Think about. How much time have you spent in your life watching television? Many have complained that being a passive couch potato siphoned away precious time that could have been spent with their family and friends. Someone born in 1960 may have watched fifty thousand hours of TV already.

Clay Shirky teaches at the Interactive Telecommunications Program at New York University and is the author of Here Comes Everybody: The Power of Organizing Without Organizations. In this visionary work, he takes a hard look at television, time, the rise of social media (Facebook, My Space, Twitter, YouTube), and the collaborative efforts of creativity and generosity it has spawned.

"In the space of a generation, watching television became a part-time job for every citizen in the developed world," he writes. But now cohorts of people are watching less TV than their elders and are engaged with one another on the Internet. In 2010 the global Internet-connected population will cross two billion people. And many of these individuals are voluntarily creating and sharing things. Ask them why they are spending so much time connected in this way and they, no doubt, will respond that people have always found time to do things that interest them. Shirky quotes a character in Kurt Vonnegut's The Sirens of Titan: "The worst thing that could possibly happen to anybody would be to not be used for anything by anybody."

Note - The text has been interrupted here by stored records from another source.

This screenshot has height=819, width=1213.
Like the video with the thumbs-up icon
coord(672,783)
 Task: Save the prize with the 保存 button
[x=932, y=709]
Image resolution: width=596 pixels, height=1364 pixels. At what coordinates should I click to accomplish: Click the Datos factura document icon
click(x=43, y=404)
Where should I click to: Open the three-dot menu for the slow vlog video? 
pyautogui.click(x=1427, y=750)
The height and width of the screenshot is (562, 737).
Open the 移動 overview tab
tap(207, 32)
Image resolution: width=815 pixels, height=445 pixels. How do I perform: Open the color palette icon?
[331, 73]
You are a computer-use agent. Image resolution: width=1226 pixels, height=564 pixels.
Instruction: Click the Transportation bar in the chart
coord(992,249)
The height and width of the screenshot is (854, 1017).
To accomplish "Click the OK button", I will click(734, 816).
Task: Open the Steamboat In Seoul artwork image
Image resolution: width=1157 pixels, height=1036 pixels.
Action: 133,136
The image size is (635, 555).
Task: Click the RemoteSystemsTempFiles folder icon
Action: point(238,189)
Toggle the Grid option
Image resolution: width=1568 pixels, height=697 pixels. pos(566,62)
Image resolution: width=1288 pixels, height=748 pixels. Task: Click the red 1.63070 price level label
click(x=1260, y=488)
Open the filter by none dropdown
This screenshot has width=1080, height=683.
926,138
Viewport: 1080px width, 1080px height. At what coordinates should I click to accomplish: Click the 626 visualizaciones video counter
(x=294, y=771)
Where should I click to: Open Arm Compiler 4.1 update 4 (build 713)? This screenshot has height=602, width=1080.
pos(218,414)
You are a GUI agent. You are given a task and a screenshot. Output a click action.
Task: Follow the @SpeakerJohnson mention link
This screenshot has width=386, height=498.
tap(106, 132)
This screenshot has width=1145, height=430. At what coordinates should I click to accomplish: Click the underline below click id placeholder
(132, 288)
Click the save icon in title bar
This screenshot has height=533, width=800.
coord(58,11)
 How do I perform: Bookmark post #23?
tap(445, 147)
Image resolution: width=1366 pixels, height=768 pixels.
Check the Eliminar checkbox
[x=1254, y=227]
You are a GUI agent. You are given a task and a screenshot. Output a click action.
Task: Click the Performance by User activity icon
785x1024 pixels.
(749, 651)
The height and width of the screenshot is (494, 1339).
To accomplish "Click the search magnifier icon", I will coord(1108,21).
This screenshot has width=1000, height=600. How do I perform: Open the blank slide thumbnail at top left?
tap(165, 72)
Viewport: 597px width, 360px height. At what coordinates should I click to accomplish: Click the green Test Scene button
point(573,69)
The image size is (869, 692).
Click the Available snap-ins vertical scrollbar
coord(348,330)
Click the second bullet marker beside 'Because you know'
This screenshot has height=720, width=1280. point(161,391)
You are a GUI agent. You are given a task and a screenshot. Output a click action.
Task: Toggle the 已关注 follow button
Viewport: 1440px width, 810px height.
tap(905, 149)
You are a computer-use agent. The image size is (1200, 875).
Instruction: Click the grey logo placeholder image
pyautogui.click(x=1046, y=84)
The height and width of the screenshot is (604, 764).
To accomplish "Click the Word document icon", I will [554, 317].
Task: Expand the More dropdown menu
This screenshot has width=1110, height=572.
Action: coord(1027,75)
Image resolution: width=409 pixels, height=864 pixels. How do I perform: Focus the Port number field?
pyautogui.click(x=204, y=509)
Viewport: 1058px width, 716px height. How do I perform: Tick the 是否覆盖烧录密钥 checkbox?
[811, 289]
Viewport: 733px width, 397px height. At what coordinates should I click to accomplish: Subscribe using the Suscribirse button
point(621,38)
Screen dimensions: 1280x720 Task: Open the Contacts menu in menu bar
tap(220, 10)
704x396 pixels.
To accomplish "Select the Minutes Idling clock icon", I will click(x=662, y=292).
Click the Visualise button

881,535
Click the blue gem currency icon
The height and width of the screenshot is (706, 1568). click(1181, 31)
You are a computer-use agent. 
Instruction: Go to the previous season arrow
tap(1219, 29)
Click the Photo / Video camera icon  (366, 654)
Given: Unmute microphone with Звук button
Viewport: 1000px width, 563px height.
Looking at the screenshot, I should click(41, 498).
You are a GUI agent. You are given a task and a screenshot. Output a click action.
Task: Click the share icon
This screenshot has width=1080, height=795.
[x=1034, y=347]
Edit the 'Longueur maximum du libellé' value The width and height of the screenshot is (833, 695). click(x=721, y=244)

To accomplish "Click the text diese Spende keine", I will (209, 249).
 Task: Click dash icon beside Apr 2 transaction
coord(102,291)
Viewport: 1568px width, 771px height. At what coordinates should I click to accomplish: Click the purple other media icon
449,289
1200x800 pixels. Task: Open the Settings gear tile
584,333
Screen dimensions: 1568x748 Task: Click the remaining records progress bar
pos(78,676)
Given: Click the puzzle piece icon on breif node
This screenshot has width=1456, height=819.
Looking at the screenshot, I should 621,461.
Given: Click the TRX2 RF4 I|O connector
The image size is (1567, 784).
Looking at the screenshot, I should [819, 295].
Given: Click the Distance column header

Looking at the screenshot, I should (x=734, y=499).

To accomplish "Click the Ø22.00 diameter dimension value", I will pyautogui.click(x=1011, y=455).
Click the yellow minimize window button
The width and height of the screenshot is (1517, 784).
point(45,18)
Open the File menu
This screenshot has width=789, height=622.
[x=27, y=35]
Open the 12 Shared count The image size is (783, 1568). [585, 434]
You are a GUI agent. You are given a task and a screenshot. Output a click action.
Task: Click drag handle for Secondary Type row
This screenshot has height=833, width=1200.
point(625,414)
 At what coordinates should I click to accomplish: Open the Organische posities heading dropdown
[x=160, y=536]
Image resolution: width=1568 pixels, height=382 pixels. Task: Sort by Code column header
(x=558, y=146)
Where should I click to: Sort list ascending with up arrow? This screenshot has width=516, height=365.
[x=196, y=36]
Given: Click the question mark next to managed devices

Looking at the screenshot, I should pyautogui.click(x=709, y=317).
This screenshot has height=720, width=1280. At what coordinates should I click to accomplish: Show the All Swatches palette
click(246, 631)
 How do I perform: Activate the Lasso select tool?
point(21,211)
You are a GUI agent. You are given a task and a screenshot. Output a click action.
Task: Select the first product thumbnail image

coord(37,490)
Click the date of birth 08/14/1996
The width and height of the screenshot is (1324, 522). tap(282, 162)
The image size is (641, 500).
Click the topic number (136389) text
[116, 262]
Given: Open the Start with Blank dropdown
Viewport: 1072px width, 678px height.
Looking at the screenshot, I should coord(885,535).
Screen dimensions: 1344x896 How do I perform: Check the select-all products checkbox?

The liberation of ordinary citizens from dozing in front of TV has resulted in a cognitive surplus — a new burst of intellect, energy and time— that enables them to pursue activities they like or care about: "The wiring of humanity lets us treat free time as a shared global resource, and lets us design new kinds of participation and sharing that take advantage of that resource." Shirky shares relevant examples from Wikipedia (reference tool), Ushahidi.com (Kenyans reporting human rights violations), PickupPal.com (a carpooling site), ICanHasCheezburger.com (people sharing funny animal videos), Grobanites for Charity (fan club raising money to help others), Napster (site for music sharing), Responsible Citizens (cleaning up trash), PatientsLikeMe (health site offering information and support), CouchSurfing (a social network for travelers), and others. All these examples point to the diverse, large, and unending stream of people involved in collaborative efforts to create a better world.

Want to make your thoughts globally available? Take three minutes to express yourself and press a button and it's out there. Interested in supporting animal rights or peace activists, join a group of people who share your commitment and enthusiasm. Share your creativity by contributing a poem to a site that gathers new verse. Put together your own video and post it on YouTube. Speak out against whatever brings your righteous indignation to a boil. The possibilities for connecting with others are endless, and people now have the time and the confidence to be both creative and generous in 10,000 ways. It's all part of the cognitive surplus of our time which Clay Shirky has so brilliantly described in this incisive book.